Zhangjiakou – Denise Herrmann musste die Augen zukneifen, weil ihr der eisige Wind unerbittlich ins Gesicht pfiff. Die Biathletin war kaum zu erkennen, nachdem sie sich Stirn und Wangen abgeklebt und mit Buff, Mütze und mehreren Lagen Kleidung vor der schwer erträglichen Kälte geschützt hatte. Beim Abschlusstraining vor dem Olympia-Auftakt war am Freitag bei minus zwölf Grad zu erahnen, was die Skijäger bei den Winterspielen in der Höhe von Zhangjiakou erwartet: Biathlon extrem.
„Ich hoffe mal, dass es trotzdem fair bleibt“, sagte Herrmann vor dem Abschlusstraining der Mixedstaffel. Gemeinsam mit Vanessa Voigt, Benedikt Doll und Philipp Nawrath greift die Sächsin an diesem Samstag (10.00 Uhr MEZ/ARD und Eurosport) auf rund 1700 Metern in China nach dem ersten Edelmetall – doch davon will sie nichts wissen. „Jetzt über Medaillen nachzudenken, das wäre ein bisschen falsch“, sagte die Ex-Weltmeisterin, forderte aber: „Es darf nichts schiefgehen.“
Zum ersten Mal ist der gemischte Teamwettbewerb bei Olympia auch das erste Rennen. „Wenn andere Nationen ein perfektes Rennen machen, haben wir es schwer“, sagte Doll. Norwegen, Schweden und Frankreich gelten als Favoriten, Deutschland tritt hingegen mit zwei Debütanten an und will „mitmischen“, wie Doll sagte.
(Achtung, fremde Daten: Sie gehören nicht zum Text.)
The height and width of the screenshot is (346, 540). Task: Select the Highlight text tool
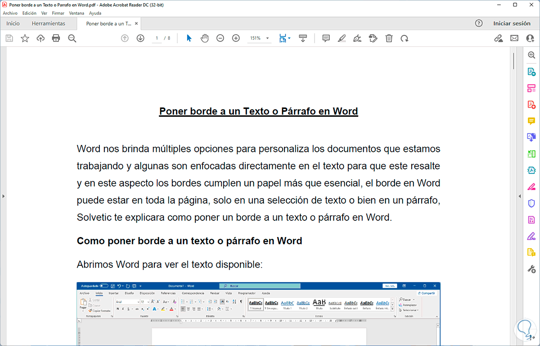pyautogui.click(x=342, y=38)
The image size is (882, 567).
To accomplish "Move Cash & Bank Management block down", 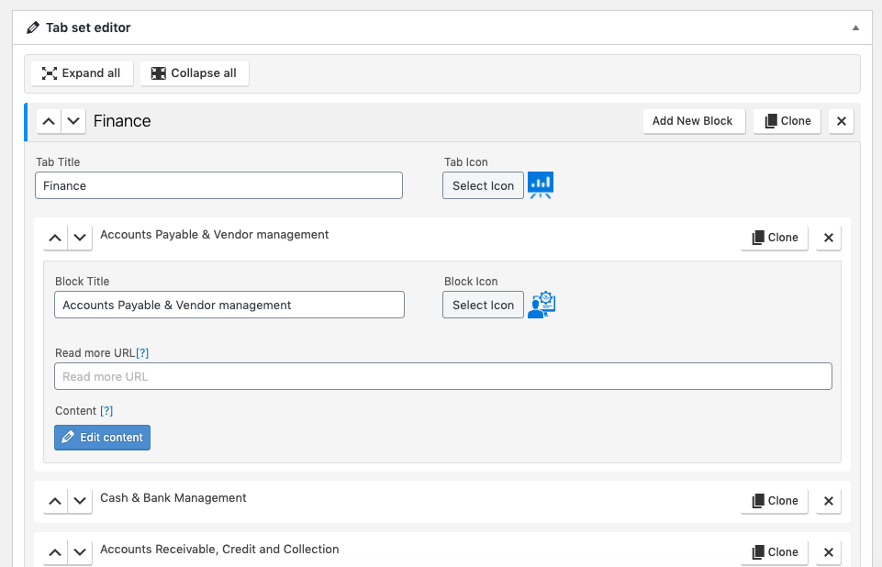I will (x=81, y=501).
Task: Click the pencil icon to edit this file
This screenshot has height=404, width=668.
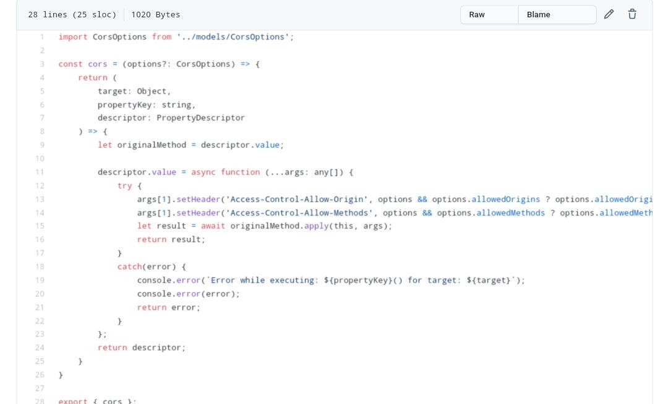Action: (609, 14)
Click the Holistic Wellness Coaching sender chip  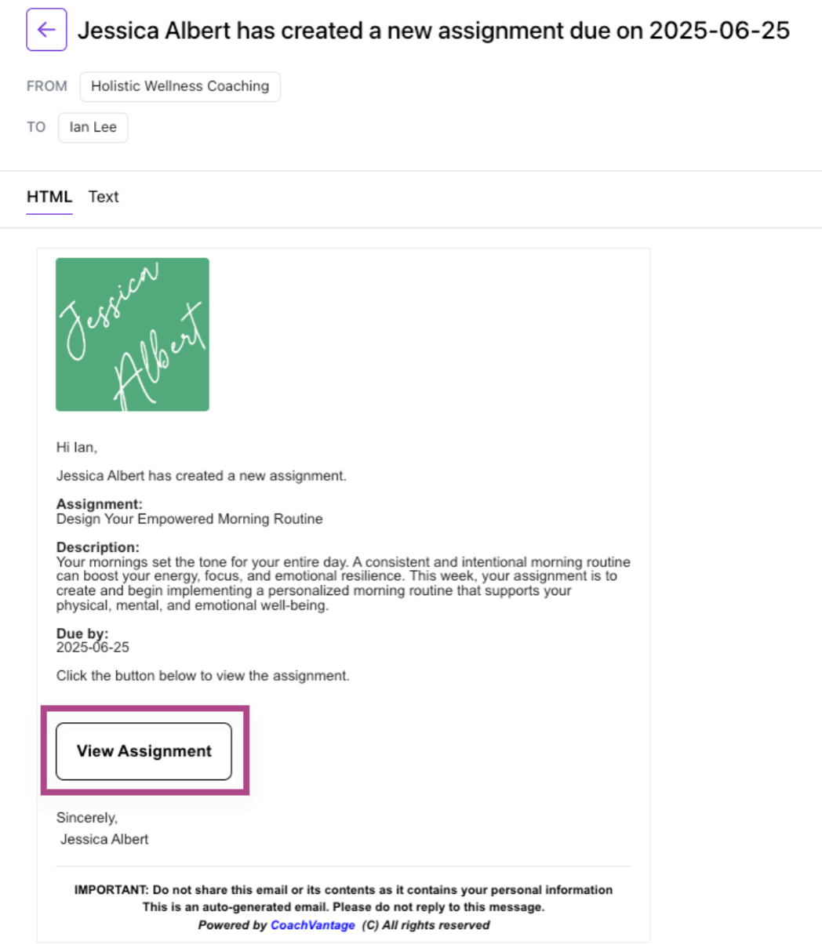click(x=180, y=86)
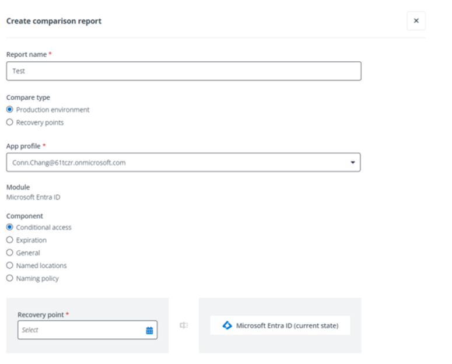Click the App profile label

point(23,146)
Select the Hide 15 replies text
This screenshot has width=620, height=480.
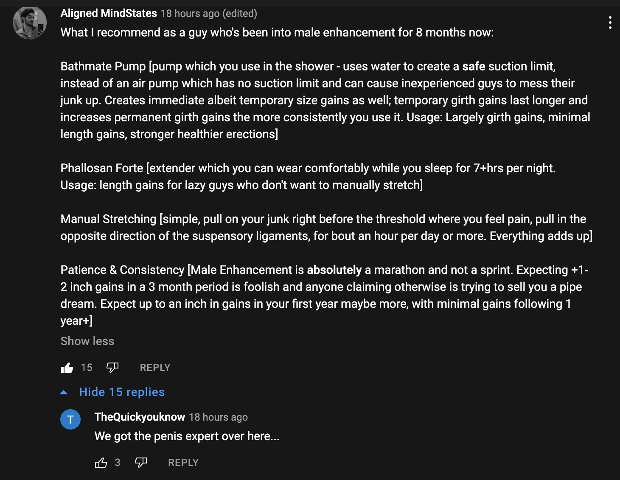point(122,392)
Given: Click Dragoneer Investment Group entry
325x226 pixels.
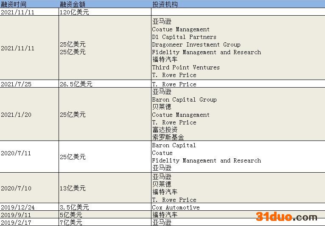Looking at the screenshot, I should pyautogui.click(x=196, y=44).
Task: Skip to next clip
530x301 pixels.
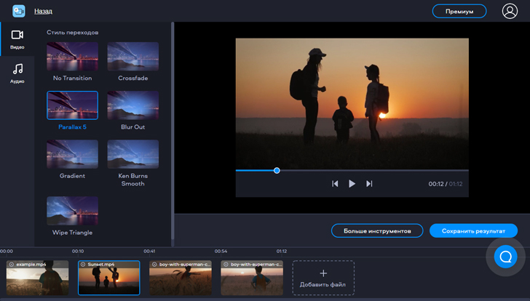Action: (x=369, y=184)
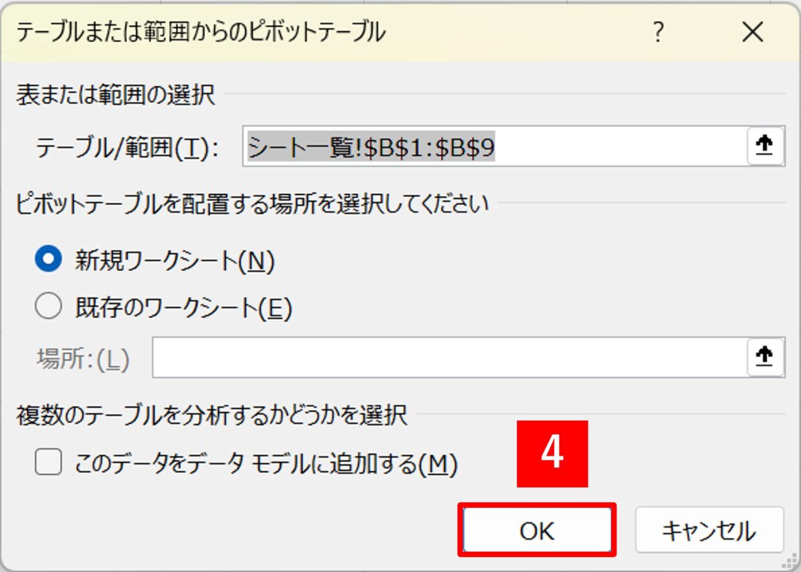Click inside the empty 場所 input field
The height and width of the screenshot is (572, 801).
[450, 357]
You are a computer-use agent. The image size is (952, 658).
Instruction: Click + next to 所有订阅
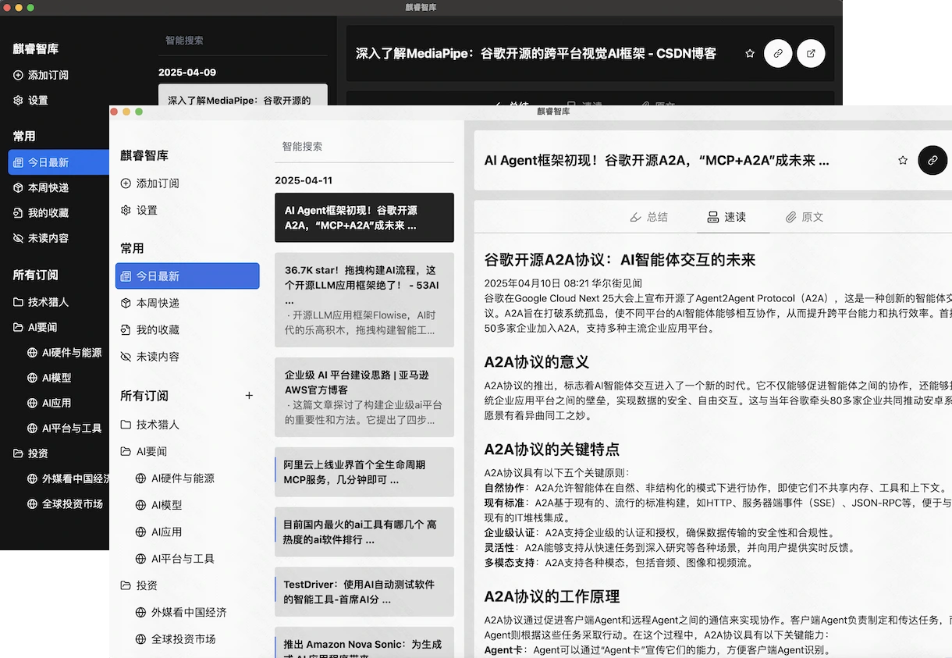[x=249, y=396]
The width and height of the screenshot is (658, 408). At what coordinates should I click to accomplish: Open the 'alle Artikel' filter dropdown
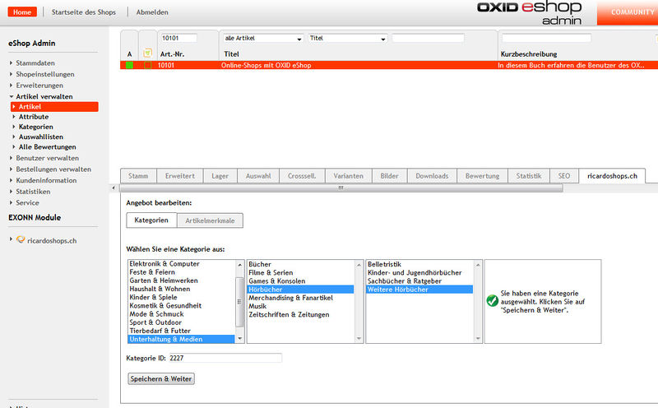262,38
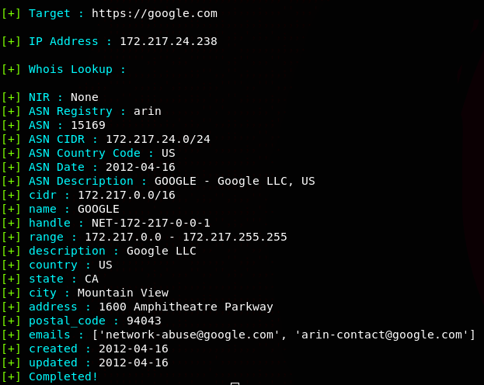
Task: Click the description Google LLC line
Action: point(112,251)
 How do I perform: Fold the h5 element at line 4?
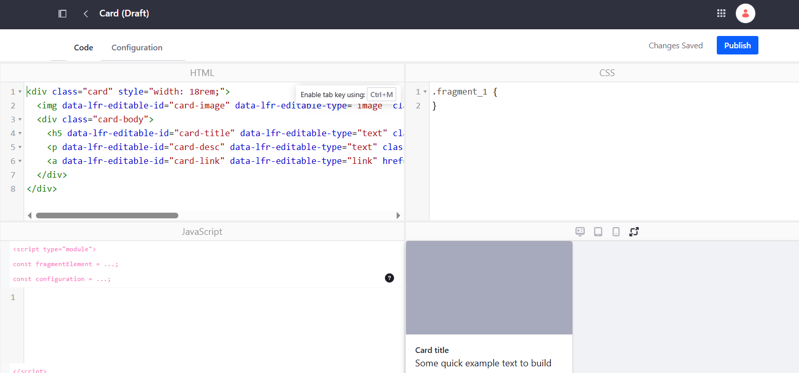(x=20, y=134)
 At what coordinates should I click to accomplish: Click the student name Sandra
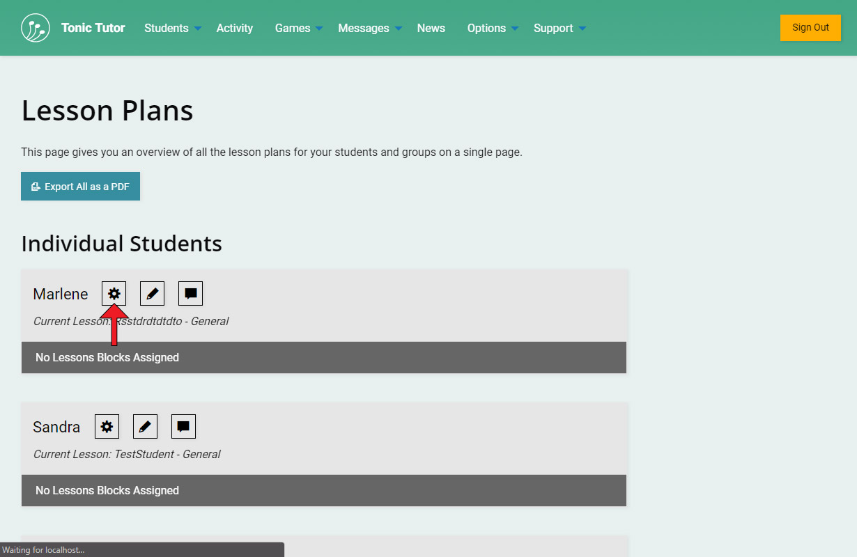click(x=56, y=427)
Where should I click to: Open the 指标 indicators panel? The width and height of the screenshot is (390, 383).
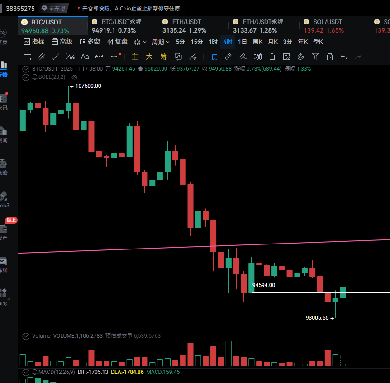(x=34, y=42)
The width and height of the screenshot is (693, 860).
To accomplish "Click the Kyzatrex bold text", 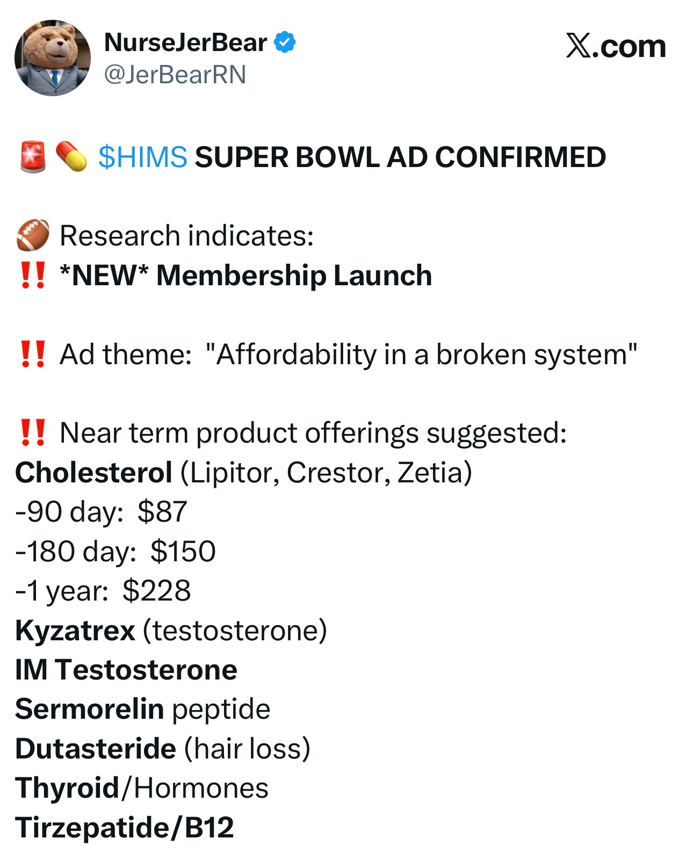I will [75, 630].
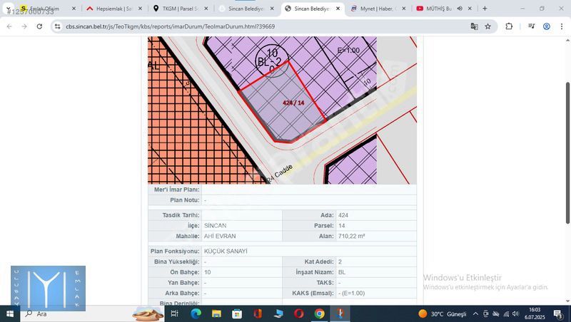
Task: Expand the system tray hidden icons chevron
Action: point(475,313)
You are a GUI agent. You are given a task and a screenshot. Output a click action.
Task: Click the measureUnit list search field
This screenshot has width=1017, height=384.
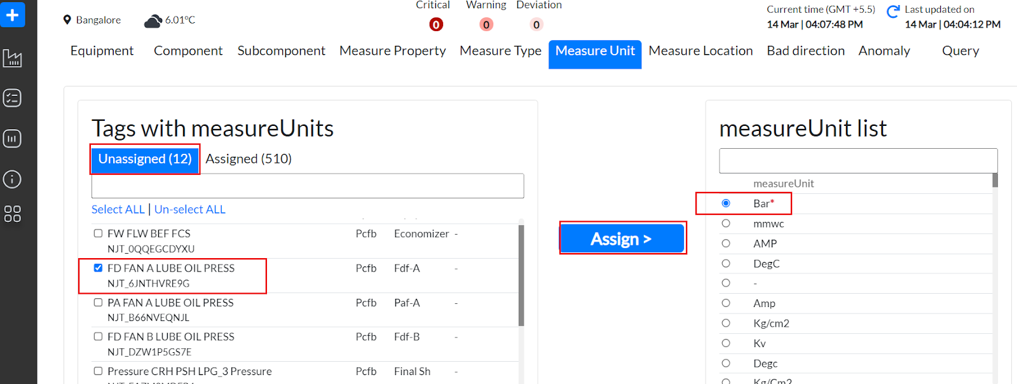pyautogui.click(x=857, y=161)

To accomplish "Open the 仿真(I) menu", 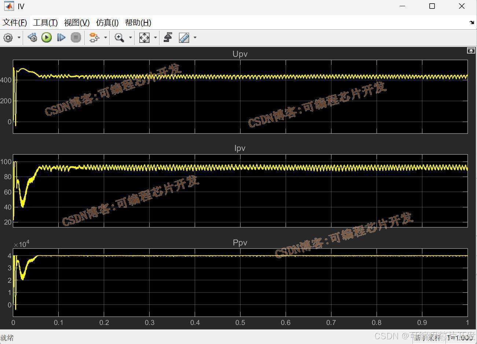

Die Thüringer Startläuferin Voigt (24) und der bayerische Schlussläufer Nawrath (28) gehen erstmals überhaupt bei Olympia in die Loipe. Für beide erfülle sich damit „ein Kindheitstraum“, sagten sie am Rande des Trainings.
Rückblick: Kein Land hat mehr olympische Biathlon-Medaillen gewonnen als Deutschland. Auch 2018 in Pyeongchang waren die DSV-Skijäger die erfolgreichste Nation. Sieben Medaillen (dreimal Gold, einmal Silber, dreimal Bronze) holte das von der überragenden Doppel-Olympiasiegerin Laura Dahlmeier angeführte Team.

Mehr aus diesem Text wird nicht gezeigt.